■ Extract to read ■
** BEGIN **

How Mortal Kombat’s Director Made a Blockbuster That Still Stays True to Its Gaming Roots

Mortal Kombat

Mortal Kombat may be a Hollywood blockbuster however it’s largely an Australian production. The remake of the 1995 film, was shot in part with an Aussie cast, a large Australian crew and a phenomenal South Australian backdrop.

“Oh, it was wonderful,” director Simon McQuoid said in an interview with The Latch. “It’s always a joy to be doing this in my home country. I mean, a lot of the commercials I do are all over the place and I don’t shoot much in Australia at all so it was quite a novelty for me.”

“There was this really wonderful blend of international experience and prowess with Bennett [executive producer] and the production designer and the actors that came in and then you had really national people from Sydney and Melbourne, key crew. And then you had these amazing South Australian crew, with people really skilled at what they did.”

For American-born producer, E Bennett Walsh, the film is his third production in Australia, however, he is continuously amazed by the Australian crew.

** END **

■ Information given ■
** BEGIN **

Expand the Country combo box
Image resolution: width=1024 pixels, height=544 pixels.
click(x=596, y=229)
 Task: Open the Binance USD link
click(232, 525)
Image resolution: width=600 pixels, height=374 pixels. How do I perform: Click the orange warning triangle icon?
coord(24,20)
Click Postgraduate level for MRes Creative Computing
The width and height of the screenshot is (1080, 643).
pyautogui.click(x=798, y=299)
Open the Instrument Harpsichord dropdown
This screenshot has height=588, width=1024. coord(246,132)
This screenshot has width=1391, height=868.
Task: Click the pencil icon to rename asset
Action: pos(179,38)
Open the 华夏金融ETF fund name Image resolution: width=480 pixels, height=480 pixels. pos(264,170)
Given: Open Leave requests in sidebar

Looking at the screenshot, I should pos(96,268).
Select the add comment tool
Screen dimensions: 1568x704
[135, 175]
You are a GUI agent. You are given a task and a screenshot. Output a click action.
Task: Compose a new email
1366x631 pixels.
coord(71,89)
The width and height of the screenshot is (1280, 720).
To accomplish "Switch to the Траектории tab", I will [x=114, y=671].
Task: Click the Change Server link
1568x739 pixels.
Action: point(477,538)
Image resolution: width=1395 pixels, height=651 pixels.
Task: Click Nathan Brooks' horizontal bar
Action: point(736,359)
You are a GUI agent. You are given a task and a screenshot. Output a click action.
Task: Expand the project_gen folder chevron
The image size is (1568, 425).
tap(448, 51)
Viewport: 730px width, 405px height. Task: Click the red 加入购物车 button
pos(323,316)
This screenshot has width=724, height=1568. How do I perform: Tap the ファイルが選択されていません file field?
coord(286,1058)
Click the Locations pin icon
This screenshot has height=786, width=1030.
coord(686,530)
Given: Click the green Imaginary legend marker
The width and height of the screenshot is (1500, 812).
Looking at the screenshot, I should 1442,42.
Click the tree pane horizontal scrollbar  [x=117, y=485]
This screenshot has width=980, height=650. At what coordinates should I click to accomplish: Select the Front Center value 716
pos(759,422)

** END **

■ Task set ■
#1 According to the article about the Mortal Kombat remake, which outlet interviewed director Simon McQuoid?
#2 Summarize the article about the Mortal Kombat remake in two sentences.
#3 Pick up the article about the Mortal Kombat remake after its last sentence and keep writing it.
The entries are material separate from the article about the Mortal Kombat remake.

■ Written answers ■
#1 The Latch.

#2 The remake of the 1995 Mortal Kombat film is a Hollywood blockbuster but largely an Australian production, shot in part with an Australian cast, a large Australian crew and a South Australian backdrop. Director Simon McQuoid called shooting in his home country a joy and a novelty and praised the blend of international experience with national and South Australian crew, while producer E Bennett Walsh, on his third Australian production, is continuously amazed by the Australian crew.

#3
“I think the talent here is amazing,” Walsh told The Latch during the same interview. “The added thing was doing the post-production here, which was new for me. And I think there’s a big growth industry there to finish movies here.”

Walsh added that the film was completed by home-grown Aussie visual effects companies — Rising Sun, Method, Slate and Mr X.

“We shot in Adelaide and did the post-production in Sydney. The vendors were here and we were with them all the time, so instead of it being remote, which is very typical, we were able to have a lot of face-to-face conversations,” he said.

In his directorial debut, Perth-raised McQuoid helms the new iteration which not only honours the original and popular game but has subtle nods to the country from which he came.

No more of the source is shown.